I confess to some ambivalence about the reputation I’ve developed among my neighbors. I’m now known as “that guy who walks down the street with a can of beer in his hand—at ten o’clock in the morning.”
It’s remarkable how often I fit their description. With more than a bit of glee, I also admit that it’s a great conversation starter. Just today, as the couple who live across the street were backing out of their driveway, I was able to give them a cheerful salute with a sixteen-ounce can of Miller Lite. They winked at me.
Moments later, I toasted another neighbor who commented that I was “getting an early start.” I gave him my heartiest “Go Gators!” cheer.
There’s just one hitch: I haven’t had the pleasure of having actually drunk the beer. The can I was carrying today, like those every other morning, was one I’ve picked up from someone’s lawn—very likely the property of someone trying to sell his house.

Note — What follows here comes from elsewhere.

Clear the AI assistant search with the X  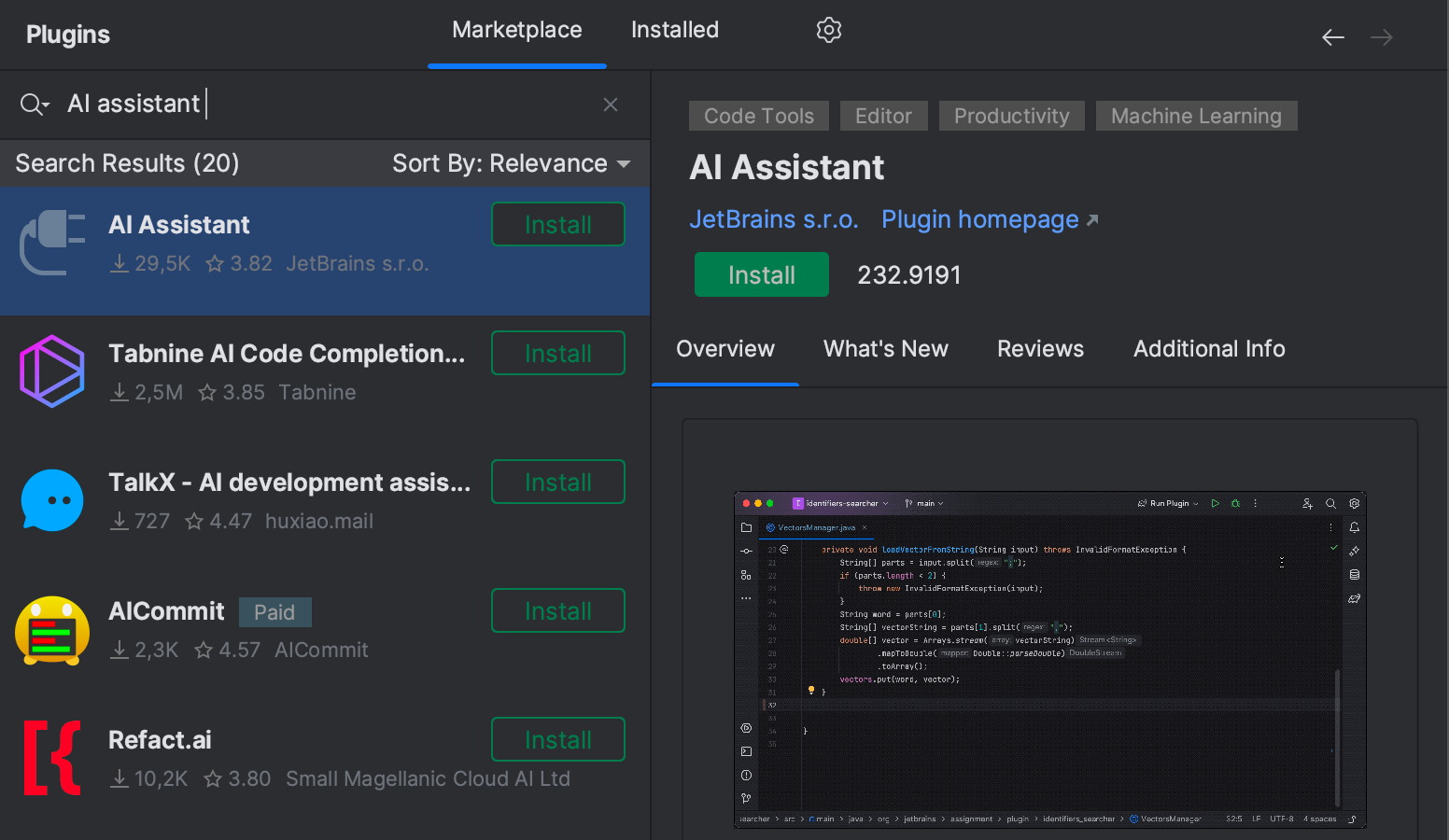[x=611, y=104]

I don’t go out looking for litter; if I did, it would keep me pretty busy. But occasionally, when the weather is making me feel particularly smug about having moved here from Connecticut, and if I happen to see a can on someone’s lawn, I’ll bring it home and add it to my recyclable bin. The fellows who come by to pick up our recyclable trash have yet to say anything about the volume of our aluminum contribution, but I think it’s only a matter of time…
I did the same thing back up north. But—small-town Yankees being who they are—people seemed blind to my altruism but wide-eyed at the prospect that I was a more-than-social drinker.
Here in my Sarasota neighborhood, I seem to be most productive on the streets near the hospital, between Osprey and Orange. Perhaps it’s a measure of the relative quiet here, that those bent on littering find these unpoliced streets with plenty of nice homes for sale a convenient place to toss their empties.
I confess that I too, enjoy tossing the odd bit of litter out the window of a moving car. However, I try to confine myself to organic matter like apple cores and banana peels. It’s sort of fun…I think of it as compost in motion.
Probably it would be best if no one threw anything out of any vehicle. But if someone felt the overwhelming urge, well then, if it were, say, a bottle of Belgian lambic rather than a 16oz. tallboy, I might be more tolerant. And who knows, maybe one day, someone will toss out a full one. When that day comes, I promise, I’ll dispose of it properly.